Zwitterionic amphiphilic copolymers (ZACs) have shown promise in resisting the attachment of oil emulsions, proteins, and organic biomolecules, suggesting their potential to prevent microbial adhesion as well. However, there is a lack of comprehensive studies exploring the role of ZACs in regulating cell deposition and subsequent biofilm formation on surfaces. Here, we fabricated ZAC coatings including poly(trifluoroethyl methacrylate-random-sulfobetaine methacrylate) (PTFEMA-r-SBMA or PT:SBMA), poly(trifluoroethyl methacrylate-random-2-methacryloyloxyethyl phosphorylcholine) (PTFEMA-r-MPC or PT:MPC), poly(methyl methacrylate-random-sulfobetaine methacrylate) (PMMA-r-SBMA or PM:SBMA), and poly(methyl methacrylate-random-2-methacryloyloxyethyl phosphorylcholine) (PMMA-r-MPC or PM:MPC).
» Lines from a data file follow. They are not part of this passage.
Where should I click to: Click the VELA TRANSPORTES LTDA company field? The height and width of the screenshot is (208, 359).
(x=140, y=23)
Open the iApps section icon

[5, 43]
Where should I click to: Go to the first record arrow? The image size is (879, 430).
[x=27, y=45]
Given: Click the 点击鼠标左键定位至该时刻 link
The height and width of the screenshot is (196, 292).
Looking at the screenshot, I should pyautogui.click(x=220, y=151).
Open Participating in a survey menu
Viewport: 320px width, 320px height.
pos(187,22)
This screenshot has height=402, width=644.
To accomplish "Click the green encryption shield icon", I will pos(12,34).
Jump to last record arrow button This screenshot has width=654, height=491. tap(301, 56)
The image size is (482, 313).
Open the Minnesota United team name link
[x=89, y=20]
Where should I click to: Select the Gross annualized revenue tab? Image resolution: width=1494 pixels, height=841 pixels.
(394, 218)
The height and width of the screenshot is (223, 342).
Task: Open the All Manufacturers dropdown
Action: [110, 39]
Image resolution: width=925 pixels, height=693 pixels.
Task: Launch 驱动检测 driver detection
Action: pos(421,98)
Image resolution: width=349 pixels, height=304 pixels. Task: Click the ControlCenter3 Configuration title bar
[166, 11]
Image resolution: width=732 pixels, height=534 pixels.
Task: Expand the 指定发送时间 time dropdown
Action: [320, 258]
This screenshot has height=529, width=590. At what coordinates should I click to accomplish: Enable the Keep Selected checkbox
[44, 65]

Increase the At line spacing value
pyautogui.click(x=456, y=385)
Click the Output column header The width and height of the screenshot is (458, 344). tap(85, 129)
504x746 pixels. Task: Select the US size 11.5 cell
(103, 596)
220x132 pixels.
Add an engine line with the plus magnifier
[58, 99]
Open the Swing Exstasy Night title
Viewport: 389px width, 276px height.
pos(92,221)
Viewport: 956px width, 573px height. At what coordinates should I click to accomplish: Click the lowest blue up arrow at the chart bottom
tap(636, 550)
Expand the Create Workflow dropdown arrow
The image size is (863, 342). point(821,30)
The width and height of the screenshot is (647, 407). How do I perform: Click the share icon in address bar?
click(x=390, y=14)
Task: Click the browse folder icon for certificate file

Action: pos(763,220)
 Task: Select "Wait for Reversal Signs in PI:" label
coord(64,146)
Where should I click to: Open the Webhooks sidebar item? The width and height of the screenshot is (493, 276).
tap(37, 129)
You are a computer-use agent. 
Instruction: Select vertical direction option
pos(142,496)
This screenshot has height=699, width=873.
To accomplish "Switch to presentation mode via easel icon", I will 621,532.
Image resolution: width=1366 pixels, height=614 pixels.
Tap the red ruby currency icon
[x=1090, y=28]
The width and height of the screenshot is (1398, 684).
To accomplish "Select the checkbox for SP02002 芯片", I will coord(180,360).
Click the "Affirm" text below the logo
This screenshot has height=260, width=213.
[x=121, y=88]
These coatings were assessed for their resistance to conditioning with organic molecules, attachment of Gram-positive, Bacillus subtilis TR11 (B. subtilis), and Gram-negative, Escherichia coli K12 (E. coli), bacteria, and subsequent biofilm formation. Surface characterizations highlighted the role of organic molecule conditioning from the media in altering the ZAC-coated surface properties, subsequently influencing bacterial deposition and biofilm growth. Cell deposition results revealed that all ZAC coatings displayed higher resistance to B. subtilis attachment compared to E. coli, indicating that bacterial adhesion to the surfaces depends on the type of bacteria. Among the tested ZAC coatings, PT: SBMA demonstrated the highest potential for resisting adhesion by both types of bacterial cells as well as exhibiting lower surface energy and lower roughness after organic medium conditioning. These findings contribute to enhancing our fundamental understanding of how zwitterionic materials control biofouling.